We are all different, including our personalities. Without our genetic and epigenetic diversity, we would be very fragile in the face of disease since we would all react in the same way. And as we have seen recently with SARS-COV-2, this would be catastrophic.
This fish is therefore a fundamental living model that allows us to deepen our knowledge and understanding of all these mechanisms that allow the diversity, evolution and conservation of species and ecosystems. And undoubtedly to demonstrate that when genetic diversity is low, epigenetic mechanisms can compensate for this low diversity.
Fieldwork
Capturing these fish, which are only 2 to 3 cm long, is no easy task. The traps are homemade with plastic cups topped with a funnel (a bit like a wasp trap) and are scattered in the mangrove at strategic locations.
The captured rivulus are then placed in labelled plastic bags to be taken back to the base camp for behavioural testing. The heat makes it difficult to preserve the samples and it is never certain that the material collected on site will be usable once back at the laboratory.
Fortunately, everything went well. A new doctoral student will be joining the team and the researchers hope to be able to leave in a few months to continue the project.
The mangrove is a very important ecosystem for humans and the thousands of species that live there.
Understanding it better is a long-term task that biologists around the world are working on. It is home to unique animals that are perfectly adapted to their environment.

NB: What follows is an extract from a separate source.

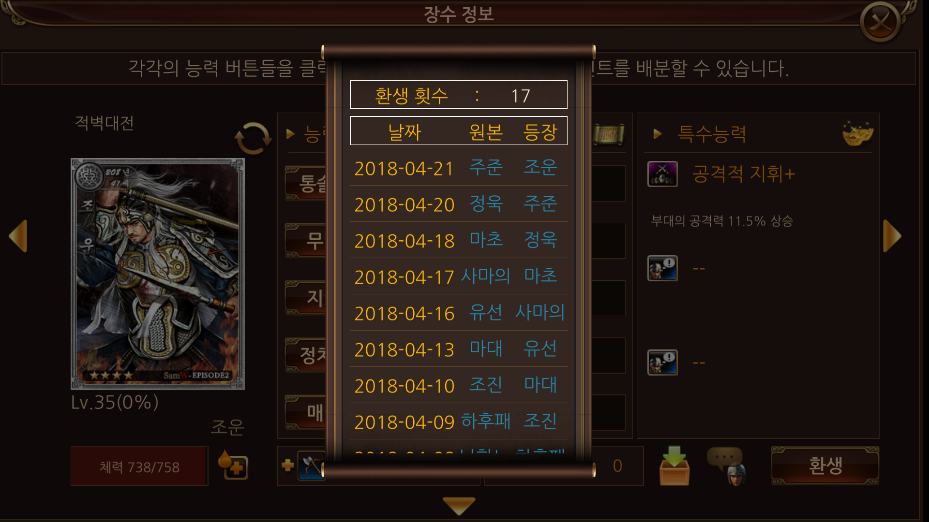This screenshot has width=929, height=522.
Task: Select the 2018-04-21 rebirth record row
Action: point(459,168)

By understanding how it works and how its inhabitants function, we can better protect it.
Searching for the mangrove rivulus
The University of Alabama research team
- Ryan Earley
- Kristy Marson
The University of Namur research team
- Prof. Frédéric Silvestre - ILEE Institute, Environmental and Evolutionary Biology Research Unit (URBE), Laboratory of Evolutionary and Adaptive Physiology (LEAP)
- Dr Valentine Chapelle
- Justine Belik
- Yves Blanco
Express CV
Frédéric Silvestre is a biologist, professor and head of the Biology Department at UNamur. He created and directs the Laboratory of Evolutionary and Adaptive Physiology (LEAP). Frédéric studies how aquatic organisms adapt and evolve in a human modified context.
He graduated in zoology from the University of Liège and defended his thesis in the Oceanology Laboratory. He then took a master's degree in environmental management at the ULB where he defended a thesis on the development of ecotourism in Antarctica. He then became an assistant and researcher at the University of Namur. There he is working on the implementation of a new proteomic approach in aquatic ecotoxicology, specifically on non-model organisms. For his PhD (UNamur), he worked for two years in collaboration with the University of CanTho in Vietnam on the sustainability of aquaculture and then did a postdoctoral fellowship with an FNRS grant where he collaborated with American teams at the Universities of Louisiana at Lafayette and California at Davis. From 2013 to 2020, he co-directed the master's programme in Organismal Biology and Ecology at UNamur and UCL. He is a member of the Board and Bureau of the Faculty of Science and the International Students Commission at UNamur.
His main scientific questions concern how aquatic organisms acclimate, adapt, and evolve in an environment modified by human activities. His research focuses on mechanistic understanding of biological processes using physiological, behavioural, proteomic and epigenetic parameters. He is currently investigating the delayed and transgenerational effects of applied stressors during the development of fish species, such as turquoise killifish and mangrove rivulus.